Genre Crossing

After writing about how conflicted I am about CrossCode, I have decided to abandon the game. Multiple times. And I’m still playing it.

This isn’t a thing that I do! I’m a busy adult with a huge backlog of games (somehow I still have not gotten to Marvel’s Spider-Man, to name just one example sitting on my shelf). When a game loses me, it loses me and I am on to the next.

And CrossCode does so many things that would be instant deal-breakers in most other games. But it turns out I am willing to put up with a lot to spend time with the game’s characters and unravel the mysteries of its story.
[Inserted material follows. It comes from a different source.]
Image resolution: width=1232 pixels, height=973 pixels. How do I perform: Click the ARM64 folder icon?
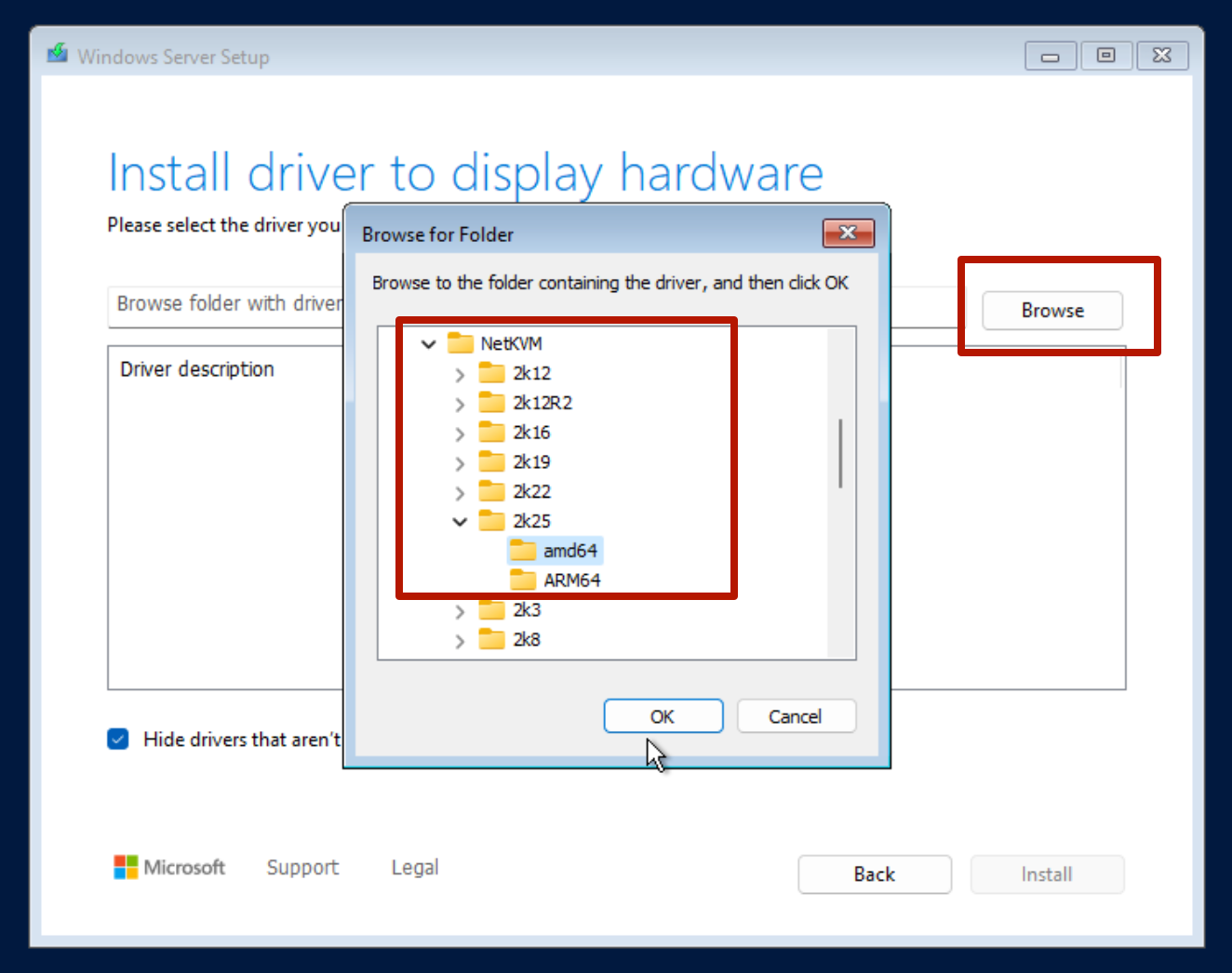(523, 580)
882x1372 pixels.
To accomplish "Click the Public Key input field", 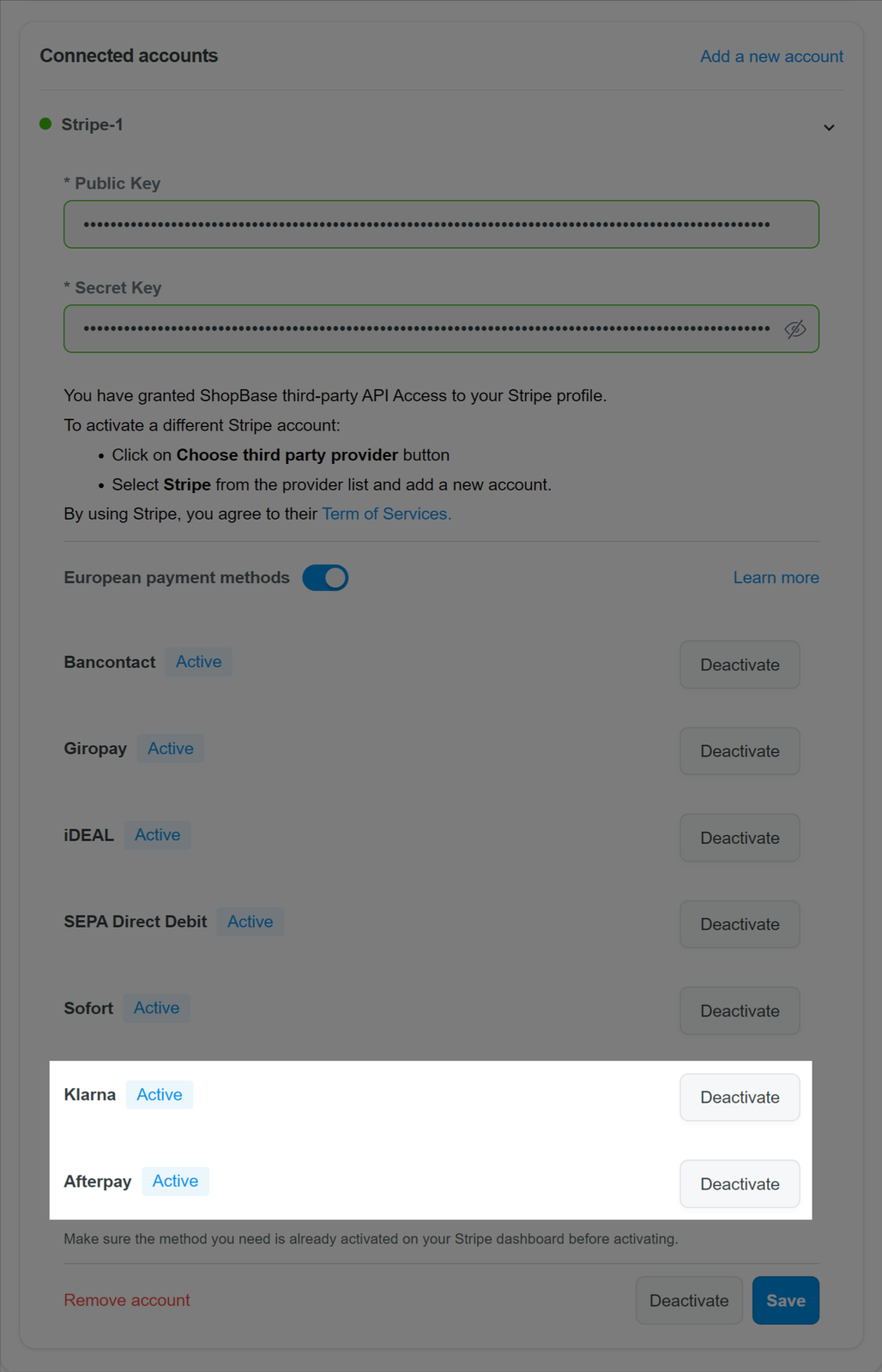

So, what are those things I’m putting up with? Fundamentally, I think CrossCode suffers from being three different games crammed into one. If you happen to like all three of them, you’ll have a great time; but disliking any of them can go a long way to ruining the experience for you. CrossCode is:

  1. A character-driven mystery story presented in SNES-like pixel art, a la To the Moon.
  2. A systems-heavy action RPG with deep skill trees and fiddly gear choices, a la Torchlight or Grim Dawn or whatever.
  3. A precision- and reflex-testing 3D puzzle platformer with complex timing and spatial reasoning puzzles a la Portal or The Talos Principle or something.

I already mentioned that some of these elements don’t blend well - in particular, the SNES-style pseudo-oblique camera often makes the 3D spatial puzzles harder than they should be. But the real problem is that these games block each other off and the story is the only part you can skip through.

This is most obvious in the temple dungeons, where you must defeat a puzzle gauntlet and a boss fight in order to be reunited with your party members and continue the story. But it comes up everywhere - sometimes you’ll find that a plot-relevant sidequest leads you to a jumping puzzle followed by a tough battle. Or you’ll do a sidequest that has you solving a sliding-block puzzle, your reward for which is a scene developing some side characters. No matter which of the three games you’re here for, you’re getting all of them, unavoidably and unpredictably.

Don’t care about the story? You can skip dialog and plot scenes. Don’t care for the combat or puzzles? Tough. Like Horace, Catherine, Wandersong, and countless other games, CrossCode might lure you in to its world and characters and then block you off from it with skill tests you find uninteresting or impossible.